C’est donc un jeune républicain qui débarque en France, avide de tout, sauf du travail régulier que le père exige, dans son désir de faire de son fils un magistrat colonial. Il passe son baccalauréat, le 14 novembre 1838, péniblement : en rhétorique il est assez bon ; en philosophie, passable ; en français, suffisant ; en grec, il est médiocre[2]. Puis, il se résigne à commencer son droit ; en avril 1839, il envoie une lettre navrée à Rouffet : « je n’ai pu vous écrire plus tôt, mon Ami, tracassé que j’étais par le Droit, ignoble fatras qui me fait monter le dégoût à la gorge… Je m’en vais lentement vers l’abrutissement[3] ». Pour réagir, il se mêle à la vie de ses camarades ; ce sont d’abord les farces classiques entre étudiants[4]. Puis tout à coup sa vie change : dans ce milieu breton, religieux malgré tout, il a un retour de catholicisme inattendu. Au mois de mai, il a vu mourir un camarade phtisique ; devant le mystère de la mort, il est ému : « la foi d’un autre monde est un bien puissant appui, et je plains sincèrement celui qui ne l’a pas[5] ». Il redevient catholique, ardemment : il fonde avec deux amis une revue, La Variété, et ne doutant plus de rien, il annonce que les bénéfices seront consacrés à de bonnes œuvres : « les paroles seront aumônieuses, les pensées seront la propriété de l’indigent[6] ». La préface de la revue est écrite par un professeur de la Faculté des Lettres, Alexandre Nicolas : l’étudiant catholique assiste à ses cours, et suit sa pensée. Sa critique est maintenant commandée par sa foi : il préfère au païen Chénier un autre poète, « disciple du Christ, ce sublime libérateur de la pensée,… M. de Lamartine[7] ». Ce n’est pas un feu de paille : le 19 novembre 1842, son frère Alfred, resté à Bourbon, célèbre la métamorphose « de cet indigne et bien-aimé Charles[8] ». Pourtant, il y a encore pour la famille un point noir : la conversion religieuse de Charles n’a pas été suivie d’une volte-face politique ; il reste républicain, à la désolation de son oncle Louis Leconte,

  1. Dornis, Essai, p. roi. C’est L. de Lisle qui souligne.

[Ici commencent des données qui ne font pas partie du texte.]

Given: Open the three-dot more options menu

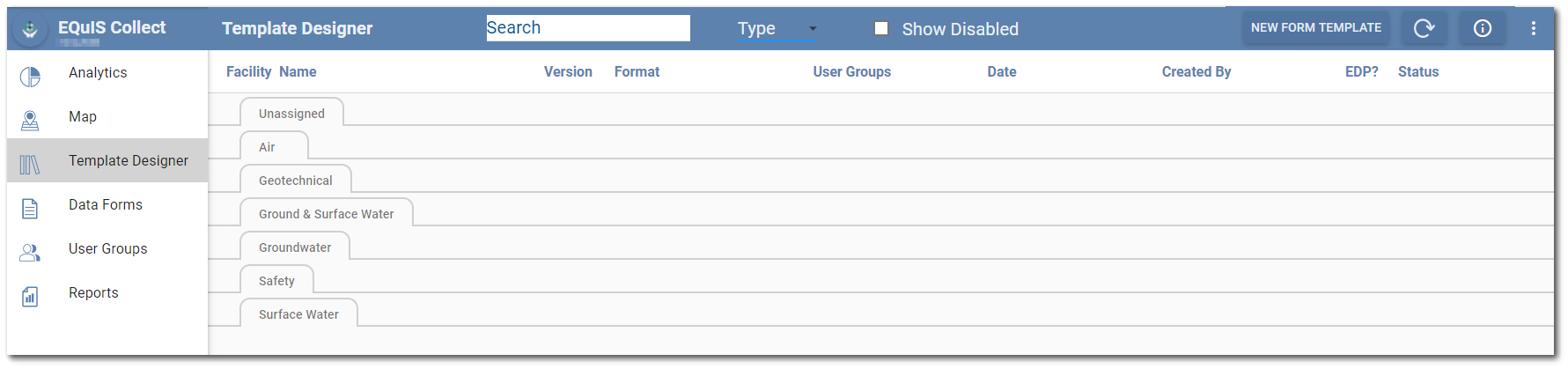Looking at the screenshot, I should point(1534,28).
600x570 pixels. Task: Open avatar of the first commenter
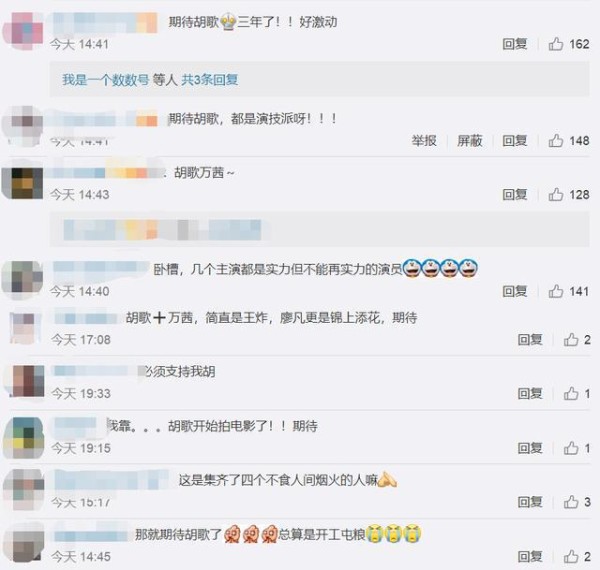pyautogui.click(x=23, y=31)
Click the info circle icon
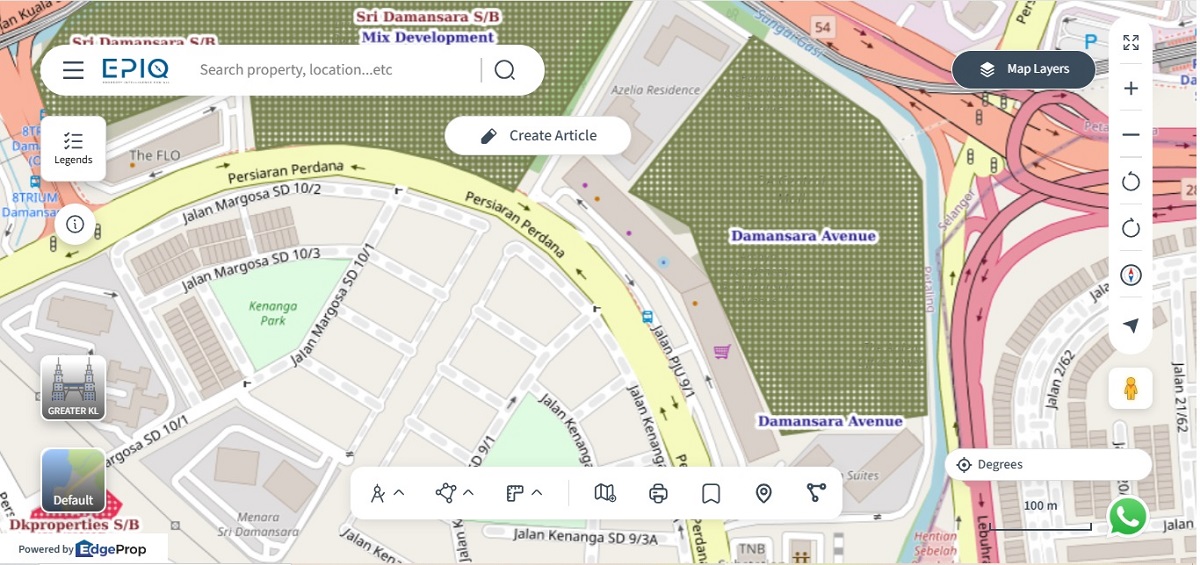 coord(75,224)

  2. Tiercelin, R. D. D.-M., Ier décembre 1898, p. 638 ; Bretons de Lettres, p. 36-37.
  3. Premières Poésies, p. 90.
  4. Barrucand, Revue de Paris, Ier mars 1914, p. 306.
  5. Premières Poésies, p. 96, 99.
  6. Tiercelin, R. D. D.-M., Ier décembre 1898, p. 648 ; Bretons de Lettres, p. 117.
  7. Id., ibid., p. 650.
  8. Revue Bleue, 10 juillet 1897, p. 41 ; cf. Elsenberg, Le Sentiment religieux, p. 245 sqq. et Le Goffic, L’Âme Bretonne, p. 171.